» **Source extract**:
+===+
Friday, April 30, 2010

Something's Different

In the desert, flowers are popping up like...well, like wildflowers.


And over here at the ol' blog, I've been tweaking things little bit (or a lot).


The Bling Out Your Blog class really gave me some useful and fun information, as you can see.

Because Moo is a Real Artist and actually gets paid to do artistic things, and because she is a busy person, the blog currently reflects my doodly style instead of her amazing skills (check out her art by clicking the link at the top of the page).

You'll probably see other changes around here, now that I'm getting a better handle on how to make backgrounds, edit html, and lots of other things that will make our blog even more personalized and all around Better.

If some of the changes are particularly good: let us know. If something really isn't working: let us know.

And if you want to score some of these mad skills for yourself, be sure to check in on this web site to find out when the next class is.





Thursday, April 29, 2010

Wednesday, April 28, 2010

Jack Handy's Deep Thoughts

In case you find yourself stuck in AP English (or elsewhere) and in need of a little lightheartedness:






"I think a good product would be "Baby Duck Hat." It's a fake baby duck, which you strap on top of your head. Then you go swimming underwater until you find a mommy duck and her babies, and you join them. Then all of the sudden, you stand up out of the water and roar like Godzilla. Man those ducks really take off! Also Baby Duck Hat is good for parties."


"I wish outer space guys would conquer the Earth and make people their pets, because I'd like to have one of those little beds with my name on it."
+===+
Word and element location records:
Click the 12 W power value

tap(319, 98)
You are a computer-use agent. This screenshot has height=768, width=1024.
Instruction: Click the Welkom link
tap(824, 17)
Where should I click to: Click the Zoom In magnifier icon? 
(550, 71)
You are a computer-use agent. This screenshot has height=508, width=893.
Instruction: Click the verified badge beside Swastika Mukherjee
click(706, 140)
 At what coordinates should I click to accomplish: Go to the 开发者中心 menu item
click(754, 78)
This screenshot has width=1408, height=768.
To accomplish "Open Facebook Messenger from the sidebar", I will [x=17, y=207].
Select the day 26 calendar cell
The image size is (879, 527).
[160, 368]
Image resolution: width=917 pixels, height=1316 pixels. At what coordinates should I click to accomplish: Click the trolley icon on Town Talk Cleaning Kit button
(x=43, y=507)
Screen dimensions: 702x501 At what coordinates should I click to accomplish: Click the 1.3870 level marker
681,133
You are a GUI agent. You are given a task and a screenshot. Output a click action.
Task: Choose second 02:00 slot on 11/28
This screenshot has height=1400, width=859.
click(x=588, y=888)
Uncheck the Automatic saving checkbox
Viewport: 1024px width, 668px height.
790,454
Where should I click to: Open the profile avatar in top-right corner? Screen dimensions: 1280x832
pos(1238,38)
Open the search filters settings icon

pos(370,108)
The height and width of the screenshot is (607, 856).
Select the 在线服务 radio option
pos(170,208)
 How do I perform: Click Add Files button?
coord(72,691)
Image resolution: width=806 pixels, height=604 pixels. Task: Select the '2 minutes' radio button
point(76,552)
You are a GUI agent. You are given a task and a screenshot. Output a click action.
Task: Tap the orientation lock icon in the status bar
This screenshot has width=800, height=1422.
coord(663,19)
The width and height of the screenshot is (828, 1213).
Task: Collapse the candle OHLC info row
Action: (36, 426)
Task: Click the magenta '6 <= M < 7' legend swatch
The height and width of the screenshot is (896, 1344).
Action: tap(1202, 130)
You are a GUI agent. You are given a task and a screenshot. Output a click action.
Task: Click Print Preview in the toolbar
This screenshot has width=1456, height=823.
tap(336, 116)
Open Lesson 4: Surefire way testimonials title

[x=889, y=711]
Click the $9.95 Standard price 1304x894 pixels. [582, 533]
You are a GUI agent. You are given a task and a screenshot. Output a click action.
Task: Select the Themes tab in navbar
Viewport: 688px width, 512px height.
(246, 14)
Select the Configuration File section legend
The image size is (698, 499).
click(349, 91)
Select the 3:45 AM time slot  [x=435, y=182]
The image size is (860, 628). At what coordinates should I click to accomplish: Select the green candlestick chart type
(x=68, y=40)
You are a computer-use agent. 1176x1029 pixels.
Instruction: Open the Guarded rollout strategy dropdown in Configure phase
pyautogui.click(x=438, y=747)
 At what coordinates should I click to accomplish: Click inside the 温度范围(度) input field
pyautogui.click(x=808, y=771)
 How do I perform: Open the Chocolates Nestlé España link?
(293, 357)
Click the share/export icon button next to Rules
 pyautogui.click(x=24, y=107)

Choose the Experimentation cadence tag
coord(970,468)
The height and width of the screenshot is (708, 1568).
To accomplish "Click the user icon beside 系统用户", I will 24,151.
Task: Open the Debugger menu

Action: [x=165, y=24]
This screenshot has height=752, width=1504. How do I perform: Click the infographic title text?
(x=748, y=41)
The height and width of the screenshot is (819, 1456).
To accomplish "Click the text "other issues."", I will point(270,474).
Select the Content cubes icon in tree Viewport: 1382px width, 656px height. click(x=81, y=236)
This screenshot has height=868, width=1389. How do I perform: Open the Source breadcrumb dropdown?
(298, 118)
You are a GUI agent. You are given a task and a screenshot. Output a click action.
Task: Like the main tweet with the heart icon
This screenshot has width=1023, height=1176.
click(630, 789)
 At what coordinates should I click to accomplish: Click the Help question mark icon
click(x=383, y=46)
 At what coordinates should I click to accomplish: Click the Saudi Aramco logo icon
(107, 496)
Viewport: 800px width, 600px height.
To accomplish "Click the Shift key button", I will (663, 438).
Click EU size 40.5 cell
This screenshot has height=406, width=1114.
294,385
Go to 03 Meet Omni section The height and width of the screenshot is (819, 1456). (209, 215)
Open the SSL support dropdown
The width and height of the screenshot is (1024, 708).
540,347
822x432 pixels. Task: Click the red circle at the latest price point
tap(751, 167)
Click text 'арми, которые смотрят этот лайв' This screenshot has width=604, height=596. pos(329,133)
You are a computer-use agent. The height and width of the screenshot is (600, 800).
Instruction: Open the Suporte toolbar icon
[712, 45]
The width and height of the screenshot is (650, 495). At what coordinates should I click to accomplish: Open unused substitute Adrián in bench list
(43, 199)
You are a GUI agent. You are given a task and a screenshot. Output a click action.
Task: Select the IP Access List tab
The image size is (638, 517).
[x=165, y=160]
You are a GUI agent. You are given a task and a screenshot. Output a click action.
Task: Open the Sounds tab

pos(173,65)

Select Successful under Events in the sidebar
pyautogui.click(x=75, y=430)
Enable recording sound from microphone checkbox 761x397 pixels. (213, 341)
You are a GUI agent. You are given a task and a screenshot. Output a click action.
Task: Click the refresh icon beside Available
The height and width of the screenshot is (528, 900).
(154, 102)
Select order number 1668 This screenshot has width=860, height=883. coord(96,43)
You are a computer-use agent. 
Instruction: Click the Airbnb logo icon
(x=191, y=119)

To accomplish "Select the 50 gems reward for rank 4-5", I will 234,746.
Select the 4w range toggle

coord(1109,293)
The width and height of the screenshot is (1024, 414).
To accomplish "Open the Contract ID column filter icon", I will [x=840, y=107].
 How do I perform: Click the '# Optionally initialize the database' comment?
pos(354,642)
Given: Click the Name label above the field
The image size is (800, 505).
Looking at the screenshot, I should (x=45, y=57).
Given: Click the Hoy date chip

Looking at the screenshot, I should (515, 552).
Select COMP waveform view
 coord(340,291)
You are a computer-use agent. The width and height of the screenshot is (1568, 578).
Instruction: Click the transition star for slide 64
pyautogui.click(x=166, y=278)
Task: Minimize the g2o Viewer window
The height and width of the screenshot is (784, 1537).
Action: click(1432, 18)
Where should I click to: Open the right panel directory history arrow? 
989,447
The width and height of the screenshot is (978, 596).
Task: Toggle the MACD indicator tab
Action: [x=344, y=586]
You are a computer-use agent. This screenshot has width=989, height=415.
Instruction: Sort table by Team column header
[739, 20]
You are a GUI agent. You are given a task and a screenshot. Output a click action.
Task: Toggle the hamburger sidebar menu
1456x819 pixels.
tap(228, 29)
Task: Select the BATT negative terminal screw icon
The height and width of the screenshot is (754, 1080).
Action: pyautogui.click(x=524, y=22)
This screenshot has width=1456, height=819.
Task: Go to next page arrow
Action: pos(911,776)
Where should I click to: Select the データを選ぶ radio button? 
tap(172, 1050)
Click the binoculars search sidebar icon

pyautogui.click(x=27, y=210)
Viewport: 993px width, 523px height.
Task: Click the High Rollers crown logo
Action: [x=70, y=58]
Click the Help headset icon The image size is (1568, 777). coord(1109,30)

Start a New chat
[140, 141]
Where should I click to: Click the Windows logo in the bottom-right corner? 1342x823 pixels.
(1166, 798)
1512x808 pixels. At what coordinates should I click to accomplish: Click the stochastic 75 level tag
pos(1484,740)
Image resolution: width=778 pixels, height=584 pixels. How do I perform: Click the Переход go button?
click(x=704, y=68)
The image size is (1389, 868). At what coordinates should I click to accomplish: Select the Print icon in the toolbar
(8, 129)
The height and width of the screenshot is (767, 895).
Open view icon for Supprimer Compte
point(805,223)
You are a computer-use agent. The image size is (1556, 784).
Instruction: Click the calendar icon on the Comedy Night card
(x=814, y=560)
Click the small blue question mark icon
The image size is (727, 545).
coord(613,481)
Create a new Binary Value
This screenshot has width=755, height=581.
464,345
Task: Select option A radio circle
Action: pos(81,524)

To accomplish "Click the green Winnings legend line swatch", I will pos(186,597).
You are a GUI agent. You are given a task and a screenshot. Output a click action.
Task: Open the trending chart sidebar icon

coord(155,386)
+===+
» **Requirement**:
Repeat the blog post from "And over here" up to and including "of the page).".

» **Solution to this task**:
And over here at the ol' blog, I've been tweaking things little bit (or a lot).


The Bling Out Your Blog class really gave me some useful and fun information, as you can see.

Because Moo is a Real Artist and actually gets paid to do artistic things, and because she is a busy person, the blog currently reflects my doodly style instead of her amazing skills (check out her art by clicking the link at the top of the page).